Auftrag 1:
Wie viele Tage Mindesturlaub sieht das Bundesurlaubsgesetz laut dem Text über Urlaub in der Probezeit bei einer Fünf-Tage-Woche vor?
Auftrag 2:
Prüfen Sie, ob die folgenden Aussagen mit dem Text über Urlaub in der Probezeit übereinstimmen. Antworten Sie jeweils mit Ja oder Nein und zitieren Sie die entscheidenden Worte des Textes wörtlich.
(a) Bastian P. hat seine neue Stelle am 1. Juni angetreten.
(b) Nach Ina Reinsch erwerben Arbeitnehmer den vollen Urlaubsanspruch bereits am ersten Arbeitstag.
(c) Die Schwester von Bastian P. heiratet im September in England.
Auftrag 3:
Führen Sie den Text über Urlaub in der Probezeit im Anschluss an seinen letzten Satz fort.

Untersuchter Text:
- - -
Rechte von Berufsanfängern:Darf ich in der Probezeit Urlaub nehmen?

Es ist Sommer, die Kollegen verschwinden in die Ferien und Berufsanfänger bleiben im Büro - schließlich steht ihnen in der Probezeit kein Urlaub zu. Oder doch? Juristin Ina Reinsch antwortet.

SZ-Leser Bastian P. fragt:

Ich habe am 1. Juni einen neuen Job angetreten und befinde mich noch in der Probezeit. In meiner Abteilung haben natürlich alle Kollegen längst ihren Sommerurlaub angemeldet. Was das Arbeitsaufkommen betrifft, sieht es so aus, dass ich bis September keinen Tag frei nehmen kann. Da meine Schwester im August in England heiratet, möchte ich aber unbedingt ein paar Tage Urlaub nehmen. Gibt es einen anteiligen Urlaubsanspruch in der Probezeit? Falls ja, wird dieser Urlaub in der Praxis auch in Anspruch genommen?

Ina Reinsch antwortet:

Lieber Herr P., das Bundesurlaubsgesetz sieht vor, dass Arbeitnehmer den vollen Urlaubsanspruch erst nach sechsmonatigem Bestehen des Arbeitsverhältnisses erwerben (§ 4). Das fällt in der Regel mit dem Ablauf der Probezeit zusammen. Nach dieser Wartezeit könnten Sie theoretisch den kompletten Jahresurlaub nehmen. Wie hoch er ist, regelt Ihr Arbeitsvertrag, ein eventuell anwendbarer Tarifvertrag oder, falls es keine arbeits- oder tarifvertragliche Regelung gibt, das Bundesurlaubsgesetz. Dort sind für eine Fünf-Tage-Woche als Mindesturlaub 20 Tage pro Jahr vorgesehen.
- - -
Einträge:
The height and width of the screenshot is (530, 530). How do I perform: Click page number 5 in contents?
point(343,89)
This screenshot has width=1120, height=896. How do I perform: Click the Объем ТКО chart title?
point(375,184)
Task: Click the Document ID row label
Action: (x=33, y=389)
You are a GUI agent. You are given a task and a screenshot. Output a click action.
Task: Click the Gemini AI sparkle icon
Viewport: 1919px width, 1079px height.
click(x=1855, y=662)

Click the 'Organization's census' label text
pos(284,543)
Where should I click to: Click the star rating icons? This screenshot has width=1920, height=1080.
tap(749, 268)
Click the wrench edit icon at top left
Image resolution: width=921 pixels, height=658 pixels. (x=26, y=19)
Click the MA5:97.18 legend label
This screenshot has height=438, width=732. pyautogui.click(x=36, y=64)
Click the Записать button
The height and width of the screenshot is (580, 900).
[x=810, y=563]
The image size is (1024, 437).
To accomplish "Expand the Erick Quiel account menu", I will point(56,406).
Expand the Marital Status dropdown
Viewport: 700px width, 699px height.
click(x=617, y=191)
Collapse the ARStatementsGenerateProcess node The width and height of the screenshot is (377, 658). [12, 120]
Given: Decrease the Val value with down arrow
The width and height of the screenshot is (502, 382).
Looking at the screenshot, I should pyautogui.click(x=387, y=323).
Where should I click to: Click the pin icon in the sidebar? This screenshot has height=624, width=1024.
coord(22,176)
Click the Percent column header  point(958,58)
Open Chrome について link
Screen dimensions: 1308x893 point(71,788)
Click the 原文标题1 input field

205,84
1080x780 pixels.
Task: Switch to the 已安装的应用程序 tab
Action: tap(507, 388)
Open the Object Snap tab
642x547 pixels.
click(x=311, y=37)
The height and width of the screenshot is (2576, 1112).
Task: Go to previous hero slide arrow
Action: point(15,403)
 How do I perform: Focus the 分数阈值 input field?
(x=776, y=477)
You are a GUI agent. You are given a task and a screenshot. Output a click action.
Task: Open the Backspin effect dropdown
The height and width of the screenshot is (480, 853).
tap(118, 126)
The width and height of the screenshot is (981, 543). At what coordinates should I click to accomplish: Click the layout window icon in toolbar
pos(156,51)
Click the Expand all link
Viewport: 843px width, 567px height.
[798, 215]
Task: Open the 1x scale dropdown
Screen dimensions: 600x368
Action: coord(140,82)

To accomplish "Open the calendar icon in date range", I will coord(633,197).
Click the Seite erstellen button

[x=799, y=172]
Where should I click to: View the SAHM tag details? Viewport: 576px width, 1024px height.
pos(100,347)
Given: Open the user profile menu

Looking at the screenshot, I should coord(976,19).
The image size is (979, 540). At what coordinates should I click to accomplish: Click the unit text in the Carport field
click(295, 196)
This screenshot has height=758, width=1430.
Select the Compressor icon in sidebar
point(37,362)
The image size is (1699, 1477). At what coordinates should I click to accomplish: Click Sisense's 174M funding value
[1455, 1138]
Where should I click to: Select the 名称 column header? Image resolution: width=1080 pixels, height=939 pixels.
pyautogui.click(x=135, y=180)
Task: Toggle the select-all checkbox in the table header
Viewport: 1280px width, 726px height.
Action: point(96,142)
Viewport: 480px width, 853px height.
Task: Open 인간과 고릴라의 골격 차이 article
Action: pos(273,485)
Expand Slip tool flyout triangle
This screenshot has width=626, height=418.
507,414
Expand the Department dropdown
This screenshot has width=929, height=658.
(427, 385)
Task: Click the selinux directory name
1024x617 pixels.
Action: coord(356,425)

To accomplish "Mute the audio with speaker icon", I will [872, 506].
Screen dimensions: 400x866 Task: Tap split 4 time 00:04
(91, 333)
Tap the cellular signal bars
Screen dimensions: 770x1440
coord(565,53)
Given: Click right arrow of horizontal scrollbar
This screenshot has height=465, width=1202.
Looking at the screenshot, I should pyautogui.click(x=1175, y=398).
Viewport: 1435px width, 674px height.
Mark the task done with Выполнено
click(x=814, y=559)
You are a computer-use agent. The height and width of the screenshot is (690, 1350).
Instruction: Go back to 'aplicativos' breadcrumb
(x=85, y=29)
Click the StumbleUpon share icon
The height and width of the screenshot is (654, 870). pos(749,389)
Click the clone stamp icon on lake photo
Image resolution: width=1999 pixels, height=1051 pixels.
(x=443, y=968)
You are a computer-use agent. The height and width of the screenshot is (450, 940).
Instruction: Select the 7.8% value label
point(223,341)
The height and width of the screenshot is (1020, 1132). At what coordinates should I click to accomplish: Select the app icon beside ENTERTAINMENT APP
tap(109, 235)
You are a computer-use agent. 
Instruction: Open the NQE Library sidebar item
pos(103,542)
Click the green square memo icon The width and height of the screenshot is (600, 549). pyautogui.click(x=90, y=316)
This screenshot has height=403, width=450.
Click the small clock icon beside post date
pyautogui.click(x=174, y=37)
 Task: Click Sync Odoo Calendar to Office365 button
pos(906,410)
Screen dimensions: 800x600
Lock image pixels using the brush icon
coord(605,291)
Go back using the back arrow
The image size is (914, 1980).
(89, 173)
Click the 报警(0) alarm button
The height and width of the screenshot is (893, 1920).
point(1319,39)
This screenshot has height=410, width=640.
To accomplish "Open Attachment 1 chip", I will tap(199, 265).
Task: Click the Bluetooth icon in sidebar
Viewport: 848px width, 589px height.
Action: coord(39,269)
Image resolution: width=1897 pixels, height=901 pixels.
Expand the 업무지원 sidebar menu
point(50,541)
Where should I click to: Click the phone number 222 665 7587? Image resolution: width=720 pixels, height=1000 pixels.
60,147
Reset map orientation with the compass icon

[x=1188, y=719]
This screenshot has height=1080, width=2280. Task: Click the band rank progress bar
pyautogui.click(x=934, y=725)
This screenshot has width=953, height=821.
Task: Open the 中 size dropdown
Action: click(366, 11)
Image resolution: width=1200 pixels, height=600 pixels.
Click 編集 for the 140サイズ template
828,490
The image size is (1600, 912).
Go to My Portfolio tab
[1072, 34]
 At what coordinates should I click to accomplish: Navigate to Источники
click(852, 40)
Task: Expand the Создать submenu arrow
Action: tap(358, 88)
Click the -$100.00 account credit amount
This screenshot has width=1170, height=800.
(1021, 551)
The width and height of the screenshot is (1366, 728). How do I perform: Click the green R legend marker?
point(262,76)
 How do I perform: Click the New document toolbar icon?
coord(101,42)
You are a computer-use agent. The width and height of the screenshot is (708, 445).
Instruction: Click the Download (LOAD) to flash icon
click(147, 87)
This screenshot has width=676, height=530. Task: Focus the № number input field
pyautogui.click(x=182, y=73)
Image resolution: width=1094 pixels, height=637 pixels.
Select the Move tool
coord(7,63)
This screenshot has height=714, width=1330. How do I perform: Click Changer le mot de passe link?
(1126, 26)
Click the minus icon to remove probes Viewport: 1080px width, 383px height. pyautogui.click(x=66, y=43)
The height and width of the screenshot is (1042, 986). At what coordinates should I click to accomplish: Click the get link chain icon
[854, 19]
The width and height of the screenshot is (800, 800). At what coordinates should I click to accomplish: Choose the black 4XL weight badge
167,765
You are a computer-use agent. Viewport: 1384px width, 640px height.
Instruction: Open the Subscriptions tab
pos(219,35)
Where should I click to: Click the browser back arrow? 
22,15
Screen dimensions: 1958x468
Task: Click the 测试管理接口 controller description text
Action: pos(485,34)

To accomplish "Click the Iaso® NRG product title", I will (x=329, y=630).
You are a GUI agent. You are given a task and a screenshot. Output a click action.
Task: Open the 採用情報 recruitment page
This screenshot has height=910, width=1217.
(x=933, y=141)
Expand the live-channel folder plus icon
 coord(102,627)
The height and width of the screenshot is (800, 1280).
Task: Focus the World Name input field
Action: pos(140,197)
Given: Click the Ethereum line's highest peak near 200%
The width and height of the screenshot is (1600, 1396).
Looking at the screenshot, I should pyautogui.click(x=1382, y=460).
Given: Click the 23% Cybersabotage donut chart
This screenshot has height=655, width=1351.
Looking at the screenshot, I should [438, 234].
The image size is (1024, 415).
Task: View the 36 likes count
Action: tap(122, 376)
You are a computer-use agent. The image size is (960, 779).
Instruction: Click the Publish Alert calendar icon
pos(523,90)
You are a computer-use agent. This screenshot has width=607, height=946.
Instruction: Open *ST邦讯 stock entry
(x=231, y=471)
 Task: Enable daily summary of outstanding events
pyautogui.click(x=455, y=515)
- - -
Ergebnis 1:
20 Tage pro Jahr.

Ergebnis 2:
(a) Ja: „Ich habe am 1. Juni einen neuen Job angetreten“
(b) Nein: „erst nach sechsmonatigem Bestehen des Arbeitsverhältnisses erwerben (§ 4)“
(c) Nein: „Da meine Schwester im August in England heiratet“

Ergebnis 3:
Was viele Arbeitnehmer jedoch nicht wissen: Auch während der Probezeit können sie schon einen Teil ihres Urlaubs nehmen. Rein rechtlich steht Ihnen für jeden vollen Monat des Bestehens des Arbeitsverhältnisses ein Zwölftel Ihres Jahresurlaubs zu. Das regelt § 5 Absatz 1 Bundesurlaubsgesetz. Da Sie im August, wenn Sie zur Hochzeit Ihrer Schwester reisen möchten, bereits zwei Monate in Ihrem neuen Job sind, könnten Sie schon einige Tage freinehmen. Wie viel genau, hängt von der Zahl Ihrer Urlaubstage pro Jahr ab.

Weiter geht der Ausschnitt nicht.